The surgical incision is closed in multiple layers, starting with the deeper layers (muscles and tendons), and ending with the most superficial layer (skin). The deep sutures are usually made of absorbable materials, which typically dissolve in about 4-6 months. All layers are closed in a "water-tight" fashion to avoid any drainage with regards to the wound. Wounds that break down or chronically drain are at risk for developing infection. Preventing infection is one of our top priorities to ensure the patient has a favorable outcome.

Regarding closure of the skin, there are a few different methods utilized by our APPs (advanced practice providers). One method is the ZipLine device. This device uses adhesive strips on either side of the incision, and plastic straps are pulled together to bring the skin together. This device is very similar to regular zip ties which are used for non-surgical applications. The device is flexible and allows for the knee to bend fully without being pulled off. It stays on until the 2 week post-operative visit, when it is gently removed from the skin. Another method used is called a subcuticular suture. This is an absorbable suture that goes in the layer directly beneath the skin to pull the wound edges together. The incision is then reinforced with steri-strips to ensure a water-tight seal. This type of suture goes beneath the skin and dissolves over time, thus it will not have to be removed at the post-operative visit. While we attempt to close most incisions with the ZipLine device and subcuticular suture, sometimes it is necessary to use staples to close the skin. This is typically the method used when there is a large amount of tension in the layers underneath the skin and there is concern for potential wound complications. These are easily removed with a staple remover device at the 2 week post-op appointment. As with many things in surgery, we make decisions about closure during the procedure. Our practice strongly favors this type of personalized care over one-size-fits-all traetment.

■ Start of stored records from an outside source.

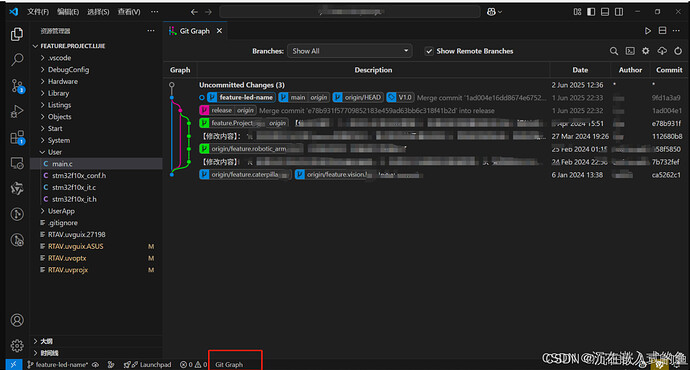Open the Branches Show All dropdown
The width and height of the screenshot is (690, 370).
tap(350, 51)
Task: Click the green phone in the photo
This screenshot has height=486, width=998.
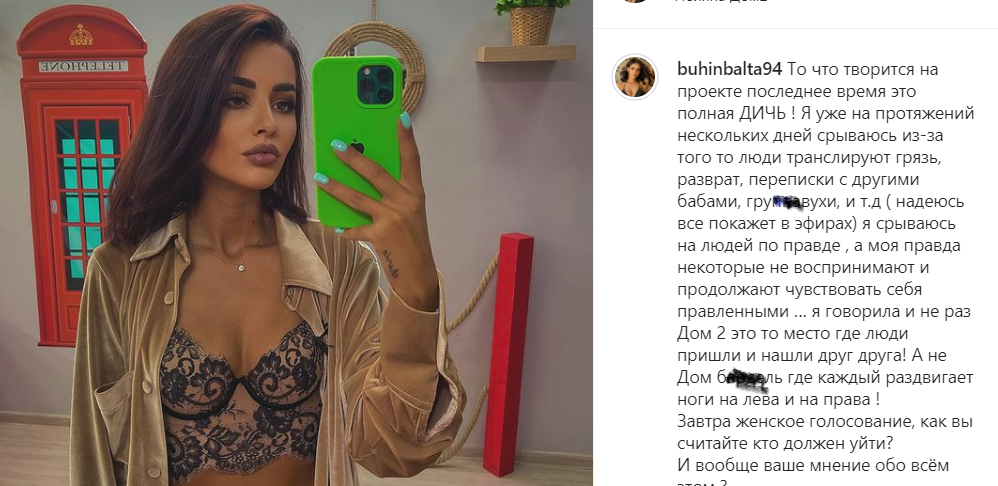Action: pyautogui.click(x=356, y=141)

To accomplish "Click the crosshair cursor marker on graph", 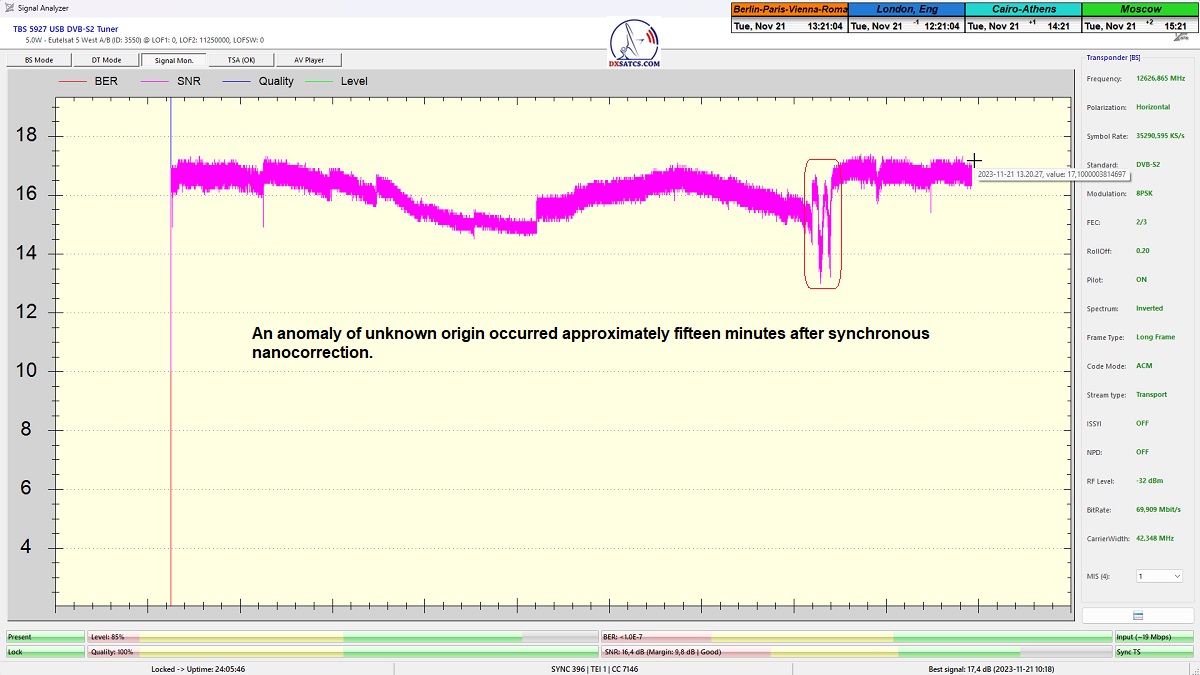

Ultimately, skin closure plays a significant role in the patient’s overall healing process from total joint replacement surgery. By employing a variety of different techniques, we can help our patients recover from their procedures, reduce their risk of infection and get back to their desired activities. Typically, the patient is able to shower immediately after surgery with a sealed dressing. Showers continue after the dressing is removed and once the wound is fully sealed (usually about 1 month) the patient is able to resume the use of a pool or tub.